- [WORK REQUEST]
Transcribe every line of the records verbatim.

***** GIVEN RECORDS *****

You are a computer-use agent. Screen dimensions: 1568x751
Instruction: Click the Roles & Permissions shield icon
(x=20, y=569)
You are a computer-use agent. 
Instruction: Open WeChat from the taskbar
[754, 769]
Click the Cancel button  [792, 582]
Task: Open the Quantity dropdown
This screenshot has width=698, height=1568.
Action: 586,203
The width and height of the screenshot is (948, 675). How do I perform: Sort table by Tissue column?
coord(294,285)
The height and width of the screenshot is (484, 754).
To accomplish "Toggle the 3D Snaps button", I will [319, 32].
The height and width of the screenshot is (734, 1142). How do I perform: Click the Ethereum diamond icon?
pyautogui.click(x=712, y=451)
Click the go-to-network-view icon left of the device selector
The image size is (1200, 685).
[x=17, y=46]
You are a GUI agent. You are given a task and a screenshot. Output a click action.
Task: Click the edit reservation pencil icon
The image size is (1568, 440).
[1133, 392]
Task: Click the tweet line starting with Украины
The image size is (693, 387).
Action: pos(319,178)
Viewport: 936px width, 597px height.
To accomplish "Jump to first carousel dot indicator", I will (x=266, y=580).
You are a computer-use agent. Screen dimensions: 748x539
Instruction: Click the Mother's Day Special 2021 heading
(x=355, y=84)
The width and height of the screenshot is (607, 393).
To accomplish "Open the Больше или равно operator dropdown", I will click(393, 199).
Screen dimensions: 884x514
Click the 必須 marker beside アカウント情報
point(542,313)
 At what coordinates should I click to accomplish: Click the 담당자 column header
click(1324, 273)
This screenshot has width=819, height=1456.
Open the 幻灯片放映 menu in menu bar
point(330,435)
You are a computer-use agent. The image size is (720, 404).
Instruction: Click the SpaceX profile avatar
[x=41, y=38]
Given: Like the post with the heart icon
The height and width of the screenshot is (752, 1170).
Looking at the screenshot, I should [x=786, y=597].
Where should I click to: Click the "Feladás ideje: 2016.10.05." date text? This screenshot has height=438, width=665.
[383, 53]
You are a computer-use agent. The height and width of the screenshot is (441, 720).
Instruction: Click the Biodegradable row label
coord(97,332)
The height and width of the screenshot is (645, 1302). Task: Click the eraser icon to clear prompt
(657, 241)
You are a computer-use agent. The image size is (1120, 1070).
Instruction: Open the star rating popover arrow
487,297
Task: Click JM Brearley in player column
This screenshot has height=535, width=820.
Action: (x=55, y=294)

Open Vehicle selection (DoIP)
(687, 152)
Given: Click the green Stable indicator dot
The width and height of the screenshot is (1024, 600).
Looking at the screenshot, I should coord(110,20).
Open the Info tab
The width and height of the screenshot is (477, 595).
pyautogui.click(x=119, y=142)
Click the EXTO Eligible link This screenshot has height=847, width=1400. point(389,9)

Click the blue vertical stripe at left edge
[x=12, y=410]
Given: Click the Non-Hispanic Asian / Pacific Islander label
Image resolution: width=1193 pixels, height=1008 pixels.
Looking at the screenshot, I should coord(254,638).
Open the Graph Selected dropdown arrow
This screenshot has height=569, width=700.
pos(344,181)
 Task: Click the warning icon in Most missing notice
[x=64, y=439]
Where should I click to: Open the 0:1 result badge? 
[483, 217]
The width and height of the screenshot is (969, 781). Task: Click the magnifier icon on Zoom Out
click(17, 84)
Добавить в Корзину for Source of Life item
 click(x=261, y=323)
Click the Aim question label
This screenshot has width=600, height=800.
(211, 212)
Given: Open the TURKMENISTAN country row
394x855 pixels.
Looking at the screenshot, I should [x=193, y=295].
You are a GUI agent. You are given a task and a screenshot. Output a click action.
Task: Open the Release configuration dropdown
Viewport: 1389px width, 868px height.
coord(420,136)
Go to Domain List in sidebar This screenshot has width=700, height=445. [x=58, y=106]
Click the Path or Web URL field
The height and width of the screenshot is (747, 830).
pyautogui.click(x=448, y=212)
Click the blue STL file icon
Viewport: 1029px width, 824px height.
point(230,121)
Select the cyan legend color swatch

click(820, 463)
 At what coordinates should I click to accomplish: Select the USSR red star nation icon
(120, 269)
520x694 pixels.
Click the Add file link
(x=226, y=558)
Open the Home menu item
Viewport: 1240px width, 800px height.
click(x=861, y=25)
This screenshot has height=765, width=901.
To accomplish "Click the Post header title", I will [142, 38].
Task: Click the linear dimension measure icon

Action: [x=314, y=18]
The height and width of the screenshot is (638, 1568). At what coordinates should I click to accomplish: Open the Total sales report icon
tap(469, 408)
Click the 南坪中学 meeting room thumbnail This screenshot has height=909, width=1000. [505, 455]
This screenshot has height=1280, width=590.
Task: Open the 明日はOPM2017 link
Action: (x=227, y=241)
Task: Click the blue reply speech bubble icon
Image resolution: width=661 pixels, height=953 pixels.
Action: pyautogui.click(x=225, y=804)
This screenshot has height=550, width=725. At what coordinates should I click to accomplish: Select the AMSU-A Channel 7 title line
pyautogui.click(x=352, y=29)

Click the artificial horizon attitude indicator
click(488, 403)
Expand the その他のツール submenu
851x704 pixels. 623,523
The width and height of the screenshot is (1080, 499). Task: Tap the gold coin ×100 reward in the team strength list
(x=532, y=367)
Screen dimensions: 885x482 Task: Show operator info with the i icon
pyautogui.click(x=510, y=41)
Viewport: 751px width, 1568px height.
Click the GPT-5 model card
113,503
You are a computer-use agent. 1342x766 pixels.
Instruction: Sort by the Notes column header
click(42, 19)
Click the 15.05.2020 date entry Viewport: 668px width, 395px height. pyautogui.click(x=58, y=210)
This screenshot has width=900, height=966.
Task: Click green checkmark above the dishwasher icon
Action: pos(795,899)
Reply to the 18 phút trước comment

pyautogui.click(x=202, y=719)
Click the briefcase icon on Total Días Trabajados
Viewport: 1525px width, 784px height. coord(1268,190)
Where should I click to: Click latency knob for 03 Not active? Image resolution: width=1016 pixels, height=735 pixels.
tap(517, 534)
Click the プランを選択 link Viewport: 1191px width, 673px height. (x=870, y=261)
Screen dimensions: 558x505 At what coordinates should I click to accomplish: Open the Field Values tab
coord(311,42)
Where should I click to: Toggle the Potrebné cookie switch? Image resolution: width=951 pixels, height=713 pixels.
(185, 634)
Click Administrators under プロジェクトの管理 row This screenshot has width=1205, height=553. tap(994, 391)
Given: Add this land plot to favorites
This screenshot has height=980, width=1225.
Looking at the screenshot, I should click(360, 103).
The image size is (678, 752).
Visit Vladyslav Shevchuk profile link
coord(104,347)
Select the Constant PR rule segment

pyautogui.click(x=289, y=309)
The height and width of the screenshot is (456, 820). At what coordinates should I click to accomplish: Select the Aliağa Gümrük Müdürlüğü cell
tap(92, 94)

*****

- [ANSWER TO THIS EXERCISE]
You are a computer-use agent. Screen dimensions: 1568x751
Instruction: Click the Roles & Permissions shield icon
(x=20, y=569)
You are a computer-use agent. 
Instruction: Open WeChat from the taskbar
[754, 769]
Click the Cancel button  [792, 582]
Task: Open the Quantity dropdown
This screenshot has width=698, height=1568.
Action: 586,203
The width and height of the screenshot is (948, 675). How do I perform: Sort table by Tissue column?
coord(294,285)
The height and width of the screenshot is (484, 754).
To accomplish "Toggle the 3D Snaps button", I will [319, 32].
The height and width of the screenshot is (734, 1142). How do I perform: Click the Ethereum diamond icon?
pyautogui.click(x=712, y=451)
Click the go-to-network-view icon left of the device selector
The image size is (1200, 685).
[x=17, y=46]
You are a GUI agent. You are given a task and a screenshot. Output a click action.
Task: Click the edit reservation pencil icon
The image size is (1568, 440).
[1133, 392]
Task: Click the tweet line starting with Украины
The image size is (693, 387).
Action: pos(319,178)
Viewport: 936px width, 597px height.
To accomplish "Jump to first carousel dot indicator", I will (x=266, y=580).
You are a computer-use agent. Screen dimensions: 748x539
Instruction: Click the Mother's Day Special 2021 heading
(x=355, y=84)
The width and height of the screenshot is (607, 393).
To accomplish "Open the Больше или равно operator dropdown", I will click(393, 199).
Screen dimensions: 884x514
Click the 必須 marker beside アカウント情報
point(542,313)
 At what coordinates should I click to accomplish: Click the 담당자 column header
click(1324, 273)
This screenshot has width=819, height=1456.
Open the 幻灯片放映 menu in menu bar
point(330,435)
You are a computer-use agent. The image size is (720, 404).
Instruction: Click the SpaceX profile avatar
[x=41, y=38]
Given: Like the post with the heart icon
The height and width of the screenshot is (752, 1170).
Looking at the screenshot, I should [x=786, y=597].
Where should I click to: Click the "Feladás ideje: 2016.10.05." date text? This screenshot has height=438, width=665.
[383, 53]
You are a computer-use agent. The height and width of the screenshot is (441, 720).
Instruction: Click the Biodegradable row label
coord(97,332)
The height and width of the screenshot is (645, 1302). Task: Click the eraser icon to clear prompt
(657, 241)
You are a computer-use agent. The image size is (1120, 1070).
Instruction: Open the star rating popover arrow
487,297
Task: Click JM Brearley in player column
This screenshot has height=535, width=820.
Action: (x=55, y=294)

Open Vehicle selection (DoIP)
(687, 152)
Given: Click the green Stable indicator dot
The width and height of the screenshot is (1024, 600).
Looking at the screenshot, I should coord(110,20).
Open the Info tab
The width and height of the screenshot is (477, 595).
pyautogui.click(x=119, y=142)
Click the EXTO Eligible link This screenshot has height=847, width=1400. point(389,9)

Click the blue vertical stripe at left edge
[x=12, y=410]
Given: Click the Non-Hispanic Asian / Pacific Islander label
Image resolution: width=1193 pixels, height=1008 pixels.
Looking at the screenshot, I should coord(254,638).
Open the Graph Selected dropdown arrow
This screenshot has height=569, width=700.
pos(344,181)
 Task: Click the warning icon in Most missing notice
[x=64, y=439]
Where should I click to: Open the 0:1 result badge? 
[483, 217]
The width and height of the screenshot is (969, 781). Task: Click the magnifier icon on Zoom Out
click(17, 84)
Добавить в Корзину for Source of Life item
 click(x=261, y=323)
Click the Aim question label
This screenshot has width=600, height=800.
(211, 212)
Given: Open the TURKMENISTAN country row
394x855 pixels.
Looking at the screenshot, I should [x=193, y=295].
You are a GUI agent. You are given a task and a screenshot. Output a click action.
Task: Open the Release configuration dropdown
Viewport: 1389px width, 868px height.
coord(420,136)
Go to Domain List in sidebar This screenshot has width=700, height=445. [x=58, y=106]
Click the Path or Web URL field
The height and width of the screenshot is (747, 830).
pyautogui.click(x=448, y=212)
Click the blue STL file icon
Viewport: 1029px width, 824px height.
point(230,121)
Select the cyan legend color swatch

click(820, 463)
 At what coordinates should I click to accomplish: Select the USSR red star nation icon
(120, 269)
520x694 pixels.
Click the Add file link
(x=226, y=558)
Open the Home menu item
Viewport: 1240px width, 800px height.
click(x=861, y=25)
This screenshot has height=765, width=901.
To accomplish "Click the Post header title", I will [142, 38].
Task: Click the linear dimension measure icon

Action: [x=314, y=18]
The height and width of the screenshot is (638, 1568). At what coordinates should I click to accomplish: Open the Total sales report icon
tap(469, 408)
Click the 南坪中学 meeting room thumbnail This screenshot has height=909, width=1000. [505, 455]
This screenshot has height=1280, width=590.
Task: Open the 明日はOPM2017 link
Action: (x=227, y=241)
Task: Click the blue reply speech bubble icon
Image resolution: width=661 pixels, height=953 pixels.
Action: pyautogui.click(x=225, y=804)
This screenshot has height=550, width=725. At what coordinates should I click to accomplish: Select the AMSU-A Channel 7 title line
pyautogui.click(x=352, y=29)

Click the artificial horizon attitude indicator
click(488, 403)
Expand the その他のツール submenu
851x704 pixels. 623,523
The width and height of the screenshot is (1080, 499). Task: Tap the gold coin ×100 reward in the team strength list
(x=532, y=367)
Screen dimensions: 885x482 Task: Show operator info with the i icon
pyautogui.click(x=510, y=41)
Viewport: 751px width, 1568px height.
Click the GPT-5 model card
113,503
You are a computer-use agent. 1342x766 pixels.
Instruction: Sort by the Notes column header
click(42, 19)
Click the 15.05.2020 date entry Viewport: 668px width, 395px height. pyautogui.click(x=58, y=210)
This screenshot has width=900, height=966.
Task: Click green checkmark above the dishwasher icon
Action: pos(795,899)
Reply to the 18 phút trước comment

pyautogui.click(x=202, y=719)
Click the briefcase icon on Total Días Trabajados
Viewport: 1525px width, 784px height. coord(1268,190)
Where should I click to: Click latency knob for 03 Not active? Image resolution: width=1016 pixels, height=735 pixels.
tap(517, 534)
Click the プランを選択 link Viewport: 1191px width, 673px height. (x=870, y=261)
Screen dimensions: 558x505 At what coordinates should I click to accomplish: Open the Field Values tab
coord(311,42)
Where should I click to: Toggle the Potrebné cookie switch? Image resolution: width=951 pixels, height=713 pixels.
(185, 634)
Click Administrators under プロジェクトの管理 row This screenshot has width=1205, height=553. tap(994, 391)
Given: Add this land plot to favorites
This screenshot has height=980, width=1225.
Looking at the screenshot, I should click(360, 103).
The image size is (678, 752).
Visit Vladyslav Shevchuk profile link
coord(104,347)
Select the Constant PR rule segment

pyautogui.click(x=289, y=309)
The height and width of the screenshot is (456, 820). At what coordinates should I click to accomplish: Select the Aliağa Gümrük Müdürlüğü cell
tap(92, 94)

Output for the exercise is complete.